Turtles, Snakes and Brumation!



Our trip to Cincinnati for the holidays was lots of fun. In addition to trips to the Natural History Museum, Children’s Museum, and Newport Aquarium we attended two lectures offered by the Hamilton County Park and Recreation Board.


Raptors at Woodland Mound!

We observed 4 raptors that day: the Red-Tailed Hawk, Eastern Screech Owl, Barred Owl and Great Horned Owl. We learned about their predatory habits (day/night hunting, use of eyesight vs. hearing, size and types of prey, use of talons/beaks), their physical characteristics (feathers and markings, facial features, size and weight), and we discovered that that awesome sound an eagle makes in all of those Hollywood westerns is actually the call of the Red-Tailed Hawk! Who knew? Later we hiked on the nature trail and pretended to be owls hunting different small rodents. 


Snakes, turtles and brumation at Miami Whitewater Park!

We observed 3 turtles (2 Box Turtles and 1 Red-Eared Slider) and 2 snakes (Black Rat Snake and Fox Snake). We learned all kinds of things: Box Turtles get their names from their ability to pull all of their body parts into their shell, as if retreating into a box; they are omnivores (like us), who live mostly on land; females have flat bellies, males have a thumb-sized indentation on the belly; the scutes (circular scales on the shell) are shed like skin and grow in rings (like a tree trunk) each year - you can estimate a turtle’s age by counting the scutes on its shell; their backbones connect their soft bodies to their shells (which means that if they lose their shells, they die); Box Turtles can live up to 100 years!
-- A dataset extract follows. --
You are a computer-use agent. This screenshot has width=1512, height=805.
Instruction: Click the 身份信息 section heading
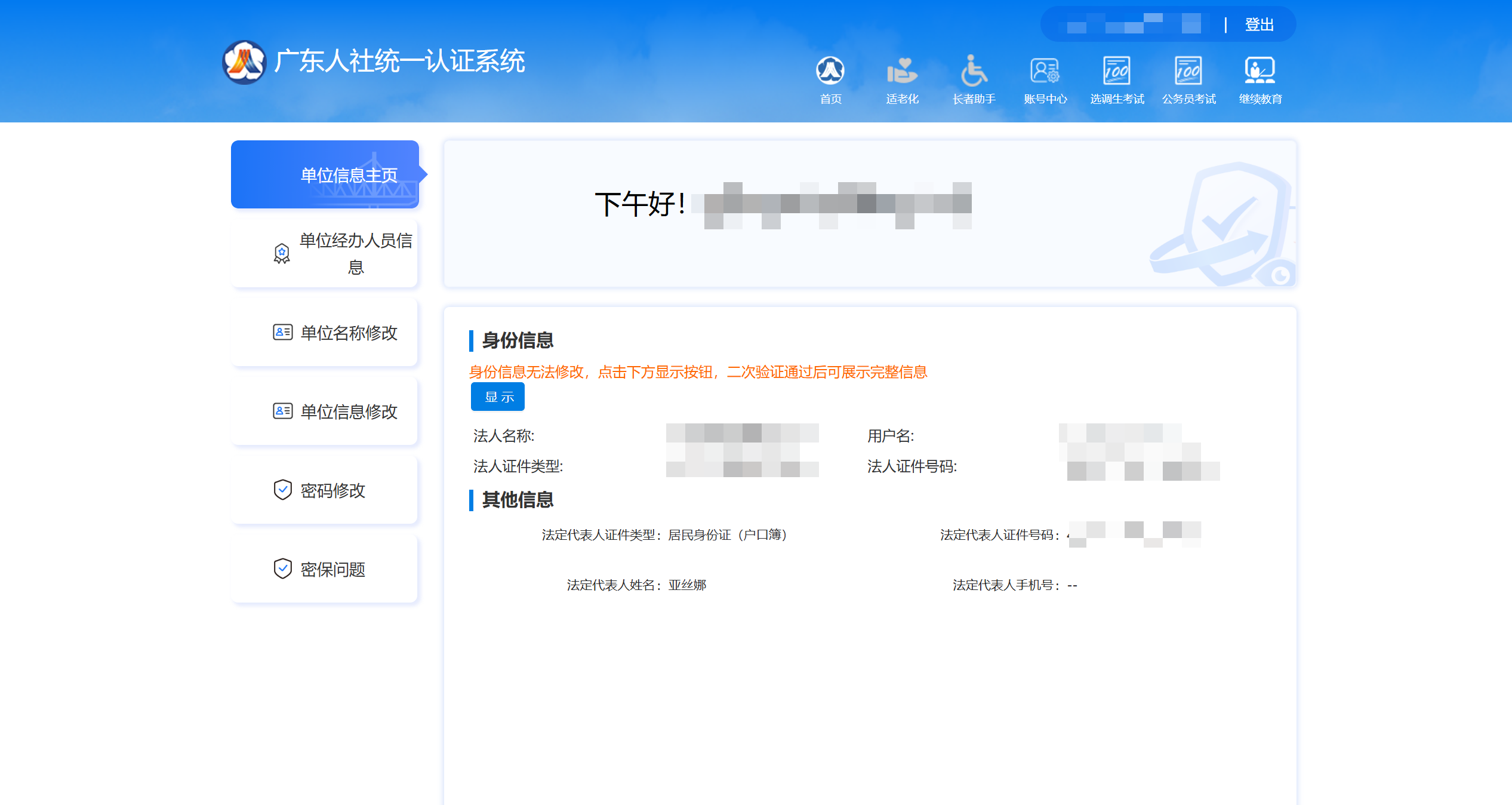point(518,340)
Brumation is the hibernation-like state that cold-blooded animals use during the cold weather: their circulation slows down, they become very lethargic and sleep, but not so much that they have to expend a lot of energy in order to eat, if they have to. They typically brumate in a burrow, rock crevice or, in the case of the Box Turtle, they use their back legs to dig deep into the leaf litter and cover themselves up.


For the rest of the week, we were playing “snakes in the cage” in Nana’s living room. Exhausting, but more stimulating than Super Mario.